Know what blockchains are? No, you don’t put them on tires to improve traction, or use them to pull your truck out of the mud. Blockchains are nothing you can see, smell or taste, unless you’re a computer.
Simply put, blockchains are shared, traceable and transparent ledgers for record keeping. They capture information for each transaction in a supply chain, agreed upon by each of the business network members and made permanent once consensus is reached among those chain members. People can understand what’s happening in the chain of transactions, but not the individual actors who are making it happen.
Seems a little ‘out there’ for most farmers, but blockchains could transform the security, safety and efficiency of our food system.
“Blockchain is one of the most exciting digital technologies. It’s also one of the most difficult to get your head around,” says Aidan Connolly, chief innovation officer and vice president of corporate accounts at Alltech. He says there are tremendous applications for agriculture, with the biggest being food security. “As farmers we have not typically liked people to know, for example, where our livestock come from. At the same time, when there is a disease outbreak we want to be able to trace it back.” He says blockchain technology can enhance security while protecting the players.
Connolly expresses the potential for block chain technology by pointing to Walmart, who rolled out block chain technology in China and was impressed by its potential enough to bring it to the U.S. and other areas of the world where it does business. If Walmart is successful with the technology, other retailers are certain to follow.

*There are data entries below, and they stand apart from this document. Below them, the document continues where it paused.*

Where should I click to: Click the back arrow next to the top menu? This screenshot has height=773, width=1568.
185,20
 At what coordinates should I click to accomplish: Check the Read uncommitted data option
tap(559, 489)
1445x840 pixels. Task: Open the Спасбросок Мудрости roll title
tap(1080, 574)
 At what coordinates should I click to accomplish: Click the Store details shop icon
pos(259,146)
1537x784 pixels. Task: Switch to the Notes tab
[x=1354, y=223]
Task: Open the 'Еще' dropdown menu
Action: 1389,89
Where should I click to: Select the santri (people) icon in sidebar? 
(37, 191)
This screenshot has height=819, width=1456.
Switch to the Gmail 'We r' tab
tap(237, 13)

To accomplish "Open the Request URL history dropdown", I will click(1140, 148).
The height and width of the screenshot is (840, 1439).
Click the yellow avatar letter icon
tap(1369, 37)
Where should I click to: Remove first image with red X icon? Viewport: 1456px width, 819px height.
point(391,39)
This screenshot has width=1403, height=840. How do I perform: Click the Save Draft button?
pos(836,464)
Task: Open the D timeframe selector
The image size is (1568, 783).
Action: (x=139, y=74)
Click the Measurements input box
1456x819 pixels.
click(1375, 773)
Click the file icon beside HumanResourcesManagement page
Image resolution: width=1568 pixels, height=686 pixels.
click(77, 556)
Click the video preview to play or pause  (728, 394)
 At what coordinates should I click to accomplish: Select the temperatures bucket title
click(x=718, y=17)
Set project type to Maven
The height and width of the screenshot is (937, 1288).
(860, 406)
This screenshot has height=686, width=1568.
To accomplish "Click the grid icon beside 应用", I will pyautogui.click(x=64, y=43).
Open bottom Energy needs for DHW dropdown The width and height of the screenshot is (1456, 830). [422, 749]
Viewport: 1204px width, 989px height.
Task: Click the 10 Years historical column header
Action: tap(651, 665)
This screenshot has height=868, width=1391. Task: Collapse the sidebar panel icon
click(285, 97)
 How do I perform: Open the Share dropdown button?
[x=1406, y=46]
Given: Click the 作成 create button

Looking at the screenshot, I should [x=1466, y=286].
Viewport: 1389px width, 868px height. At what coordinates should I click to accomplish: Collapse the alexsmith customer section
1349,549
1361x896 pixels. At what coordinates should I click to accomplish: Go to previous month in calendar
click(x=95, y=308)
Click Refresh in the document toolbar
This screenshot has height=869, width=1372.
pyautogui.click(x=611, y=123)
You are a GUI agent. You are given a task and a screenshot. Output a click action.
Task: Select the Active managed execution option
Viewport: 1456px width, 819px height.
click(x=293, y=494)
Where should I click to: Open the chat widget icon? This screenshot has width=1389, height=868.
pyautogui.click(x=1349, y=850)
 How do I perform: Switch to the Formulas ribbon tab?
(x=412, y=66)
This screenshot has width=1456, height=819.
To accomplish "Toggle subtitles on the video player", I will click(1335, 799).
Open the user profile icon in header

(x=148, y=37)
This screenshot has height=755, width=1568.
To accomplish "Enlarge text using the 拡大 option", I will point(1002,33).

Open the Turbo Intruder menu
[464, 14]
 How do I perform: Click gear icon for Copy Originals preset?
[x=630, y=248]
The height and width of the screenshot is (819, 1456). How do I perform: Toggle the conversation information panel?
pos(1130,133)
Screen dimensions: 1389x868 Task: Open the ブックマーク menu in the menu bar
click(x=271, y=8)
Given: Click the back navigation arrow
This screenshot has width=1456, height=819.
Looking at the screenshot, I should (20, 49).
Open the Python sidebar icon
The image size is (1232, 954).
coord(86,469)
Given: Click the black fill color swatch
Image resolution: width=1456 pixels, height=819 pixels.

“Traceability is a fundamental part of our future. Recapturing the confidence of consumers is important, and I think block chain is a technology that allows us to do so in a manner that allows us to be comfortable in knowing that we are not giving all of our secrets, and not trading away our margins to the food retailer,” Connolly says.
Other industries are using block chain technology, says Michael Boehlje, a distinguished economics professor at Purdue University. The diamond industry, for example, uses the technology to not only trace the whereabouts and authenticity of diamonds, but verify the practices used to harvest the precious gems. “This whole issue of traceability and food safety will be the biggest impact block chains have on the agriculture sector.”
There are several firms getting involved in blockchain technology, says Lance Koonce, a partner at Davis Wright Tremaine who analyzes new technology trends. He says that blockchains could indeed transform the food industry from an efficiency, transparency and food safety standpoint, but several issues remain to be resolved. That includes things like authentication and payment management. Plus, not everyone in the food chain is ready for the greater transparency offered by blockchain technology.